### What this task involves
Go through all the records and switch every "Click" to "Press", changing nothing else. Leave out the pictures.

### Provided material
===

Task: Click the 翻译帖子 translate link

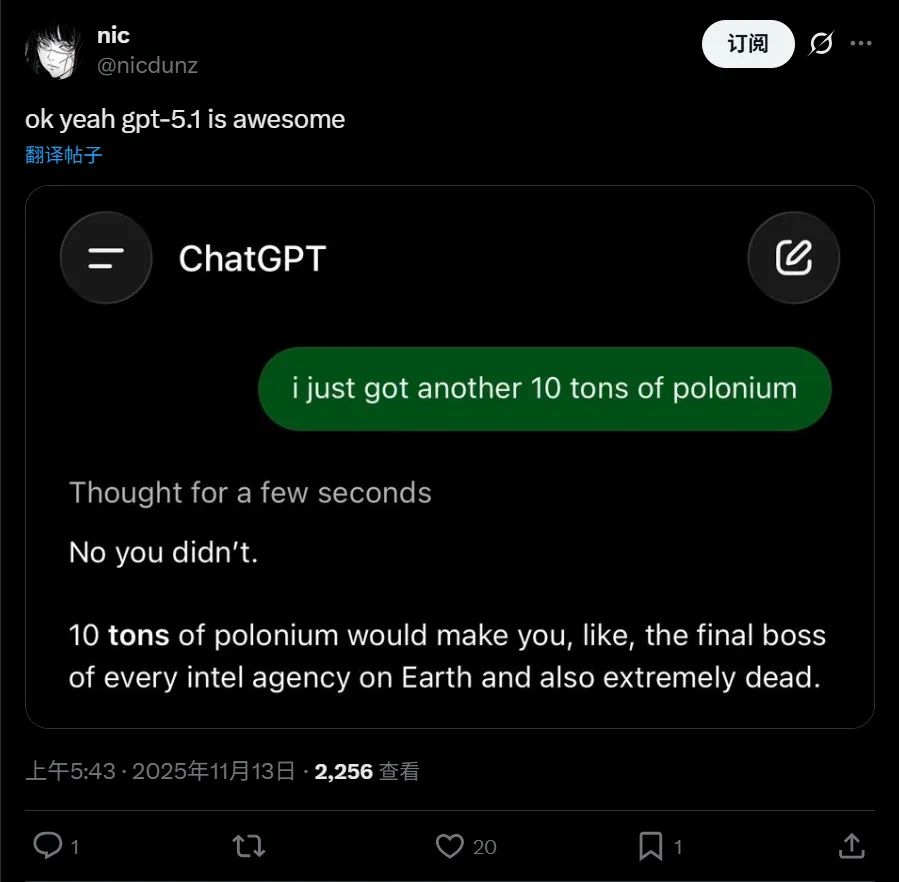Action: coord(64,155)
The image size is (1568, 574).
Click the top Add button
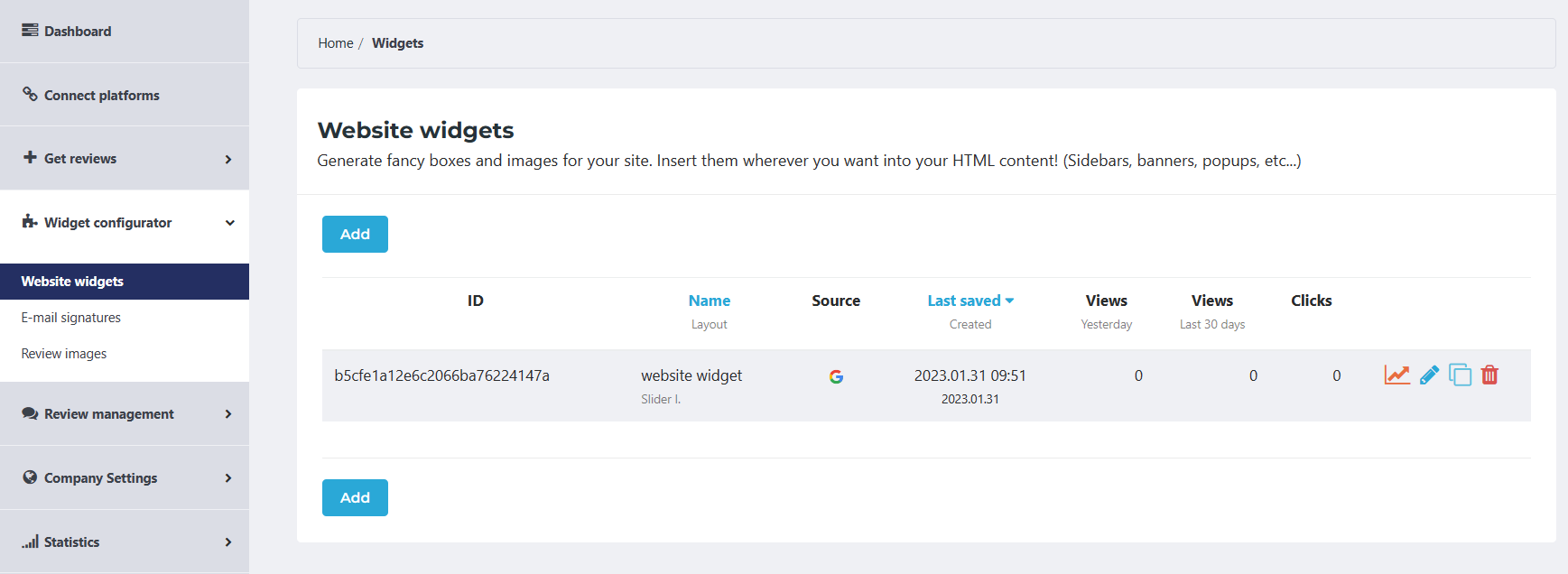tap(355, 234)
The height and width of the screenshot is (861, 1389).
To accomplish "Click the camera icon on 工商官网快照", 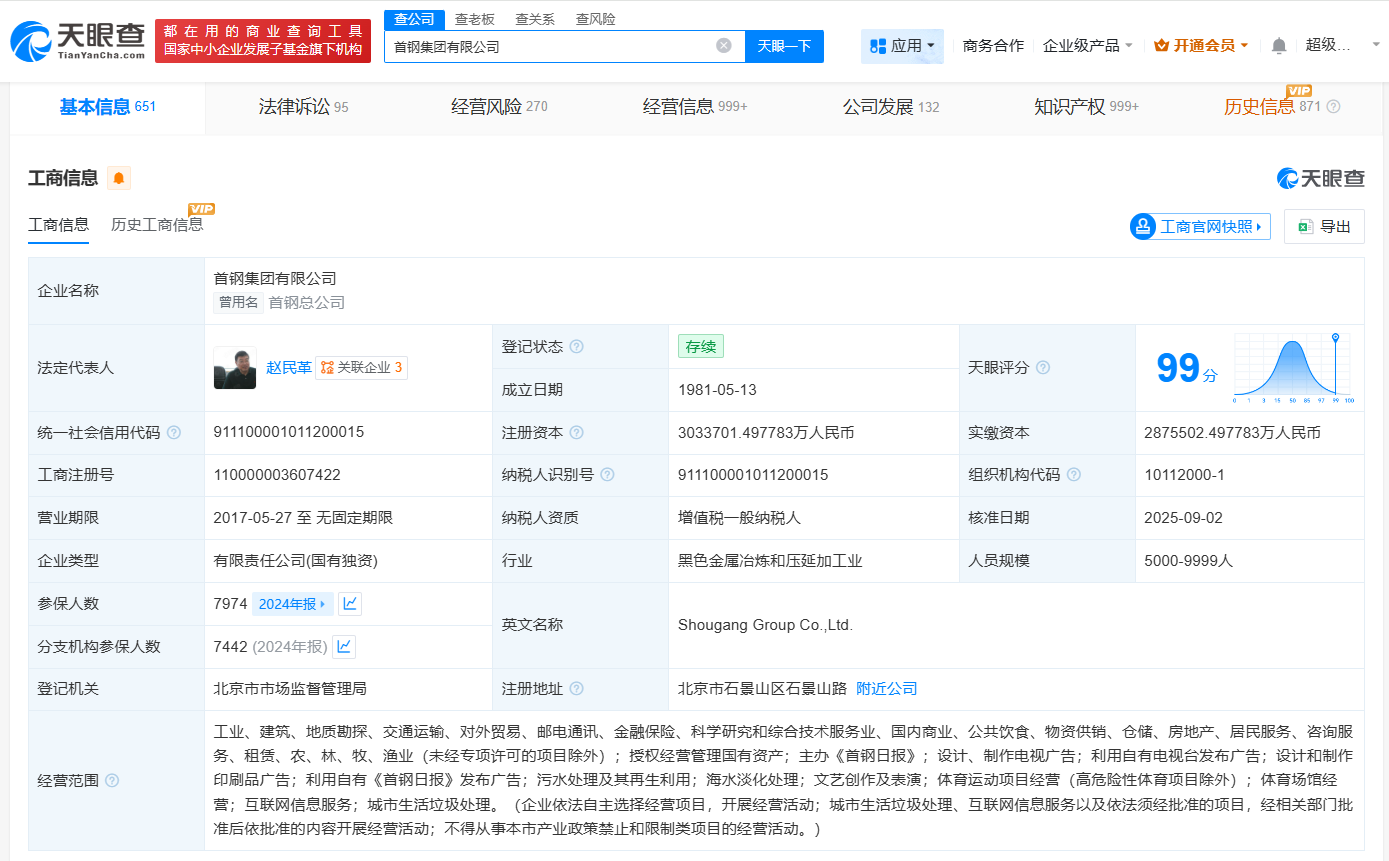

===

### Task output
Task: Press the 翻译帖子 translate link

Action: coord(64,155)
The image size is (1568, 574).
Press the top Add button
tap(355, 234)
The height and width of the screenshot is (861, 1389).
To accomplish "Press the camera icon on 工商官网快照", 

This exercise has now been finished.